I have a blue cover original, an Ozark Woodworking reprint, and a scan of a blue cover original of what I have been calling Version 1 (or 1937V1) of the MOLO.  After comparing your three photos to them, to originals of 1937V2 and 1937V3, and to several originals of 1937V4 and 1937V5 that I have, my conclusion is that yours is a later printing of 1937V1.  Your photo of the TOC appears to show a blank page to the left.  I currently have 19 originals of the MOLO.  In all of the originals that I have except for the blue cover 1937V1, the first sheet inside the front cover is blank both sides.  So I'm thinking that your copy is a later printing of 1937V1 and someone ripped the title page out.  In December of 2014, someone here sent me a PDF excerpt from a black cover wire bound 1937V1.  The PDF shows 6 pages (three sheets) of catalog info in the rear.  And at the bottom of the last page shows the IHLING Bros. etc. information.  I can't recall who sent me the PDF but either your copy is the same as his or you are he.   

Atlas Catalog No. 37 dated November 1937 shows a MOLO for sale.  The scan was gray scale and too dark so I can't say whether the covers are blue or black.  But it does not have the round Atlas logo below the micrometer.  So could be blue.  I have an earlier catalog No. 26 so probably early 1937 or late 1936 that lists the MOLO for sale.  This is the exact bound (glue and staples) version that I called 1937V0 in the MOLO History document for want of any more information.  Probably the contents are the same as in 1937V1.  The scan of the page showing it was done with better contrast and exposure settings and although I can't say for certain that it is blue, it isn't black.  

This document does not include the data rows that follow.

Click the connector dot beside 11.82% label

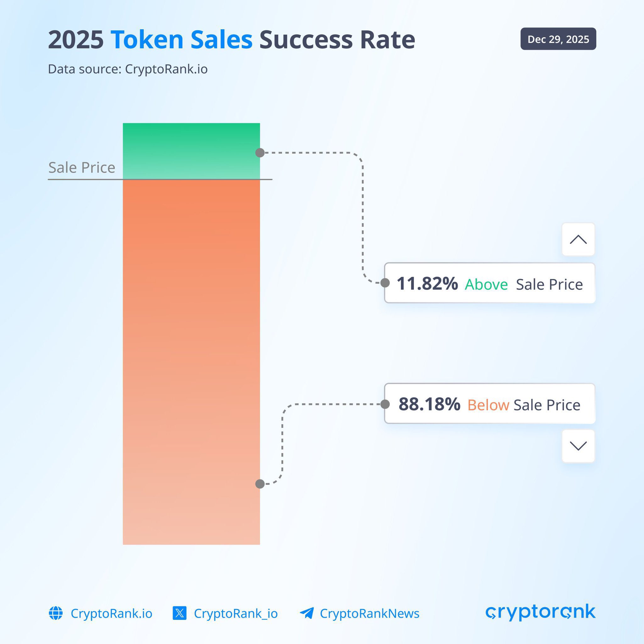tap(385, 283)
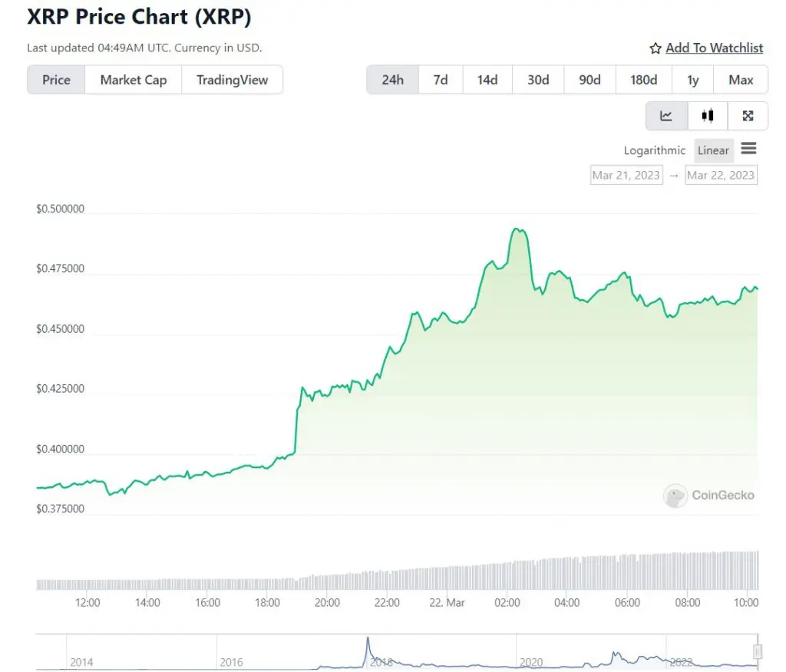
Task: Switch scale to Logarithmic
Action: click(x=654, y=150)
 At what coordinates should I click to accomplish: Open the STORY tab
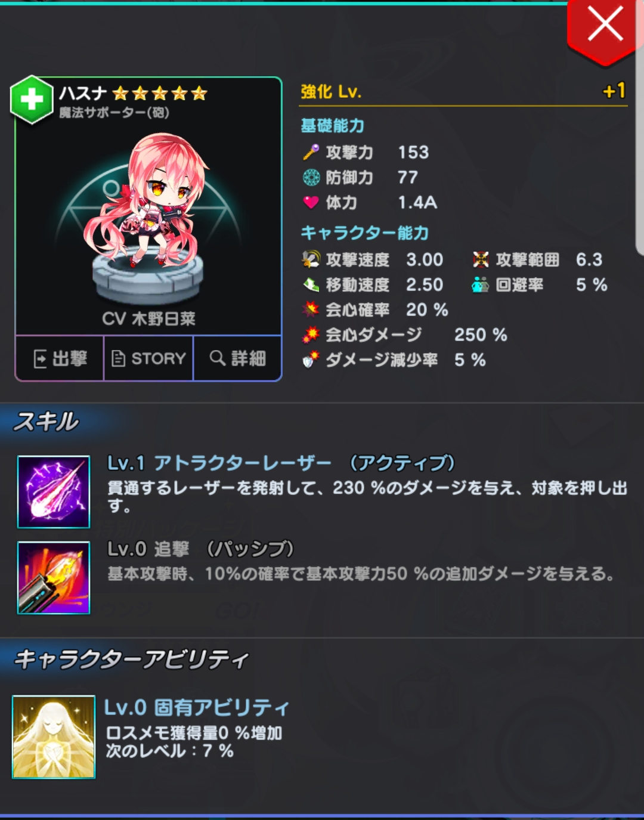pos(148,358)
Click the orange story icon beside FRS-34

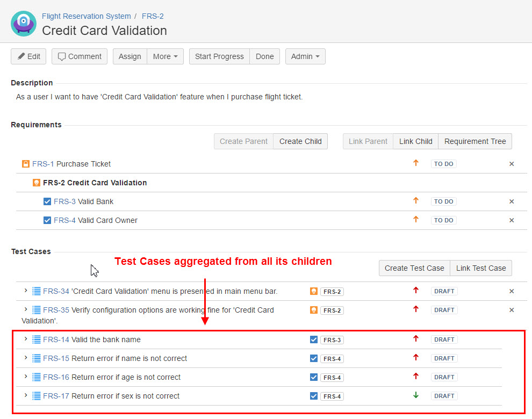point(314,292)
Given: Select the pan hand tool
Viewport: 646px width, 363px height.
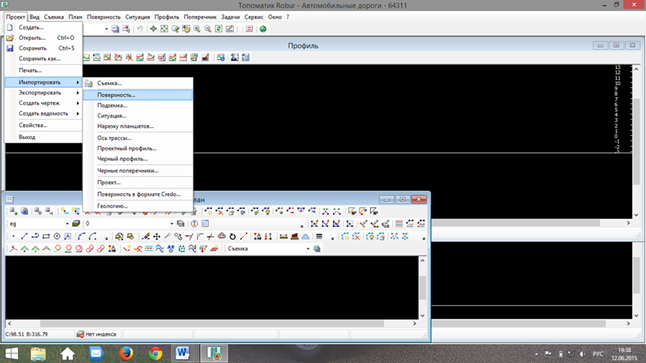Looking at the screenshot, I should pyautogui.click(x=186, y=29).
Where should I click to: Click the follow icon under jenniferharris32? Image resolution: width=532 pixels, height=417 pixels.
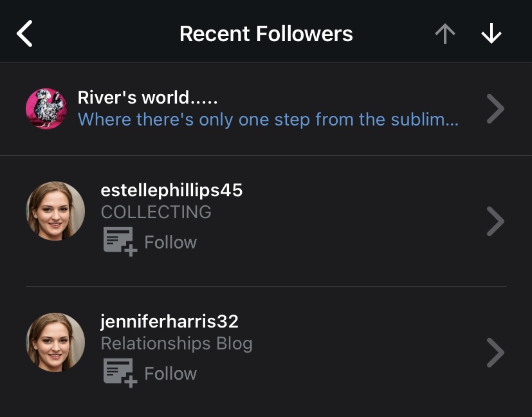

Next time that I revise the MOLO History, I'll add that apparently more than one printing (edition) was done of 1937 V1 and that the later printings had black covers and the logo.  As with Versions 8 and 9, I don't think a different cover warrants calling it a different version as it doesn't appear that any changes were made to the contents.  I didn't do that for the various binding methods of 1937V4 and 1937V5.  If an original ever turns of of the exact bound one and the contents prove to be the same as in 1937V1, it will revert to just being the earliest printing of 1937V1.


----------



## Rodney Young (Apr 8, 2016)

wa5cab said:


> Rodney,
> 
> I have a blue cover original, an Ozark Woodworking reprint, and a scan of a blue cover original of what I have been calling Version 1 (or 1937V1) of the MOLO.  After comparing your three photos to them, to originals of 1937V2 and 1937V3, and to several originals of 1937V4 and 1937V5 that I have, my conclusion is that yours is a later printing of 1937V1.  Your photo of the TOC appears to show a blank page to the left.  I currently have 19 originals of the MOLO.  In all of the originals that I have except for the blue cover 1937V1, the first sheet inside the front cover is blank both sides.  So I'm thinking that your copy is a later printing of 1937V1 and someone ripped the title page out.  In December of 2014, someone here sent me a PDF excerpt from a black cover wire bound 1937V1.  The PDF shows 6 pages (three sheets) of catalog info in the rear.  And at the bottom of the last page shows the IHLING Bros. etc. information.  I can't recall who sent me the PDF but either your copy is the same as his or you are he.
> 
> ...



  Thanks Robert,
  I just think its cool that the book would have come with the machine when new and has survived in very good condition except for the cover which is crumbling every time I touch it so it will be put away in an open plastic bag with the tooling so it doesn't get seperated from the machine some day in the future.
  Rodney


----------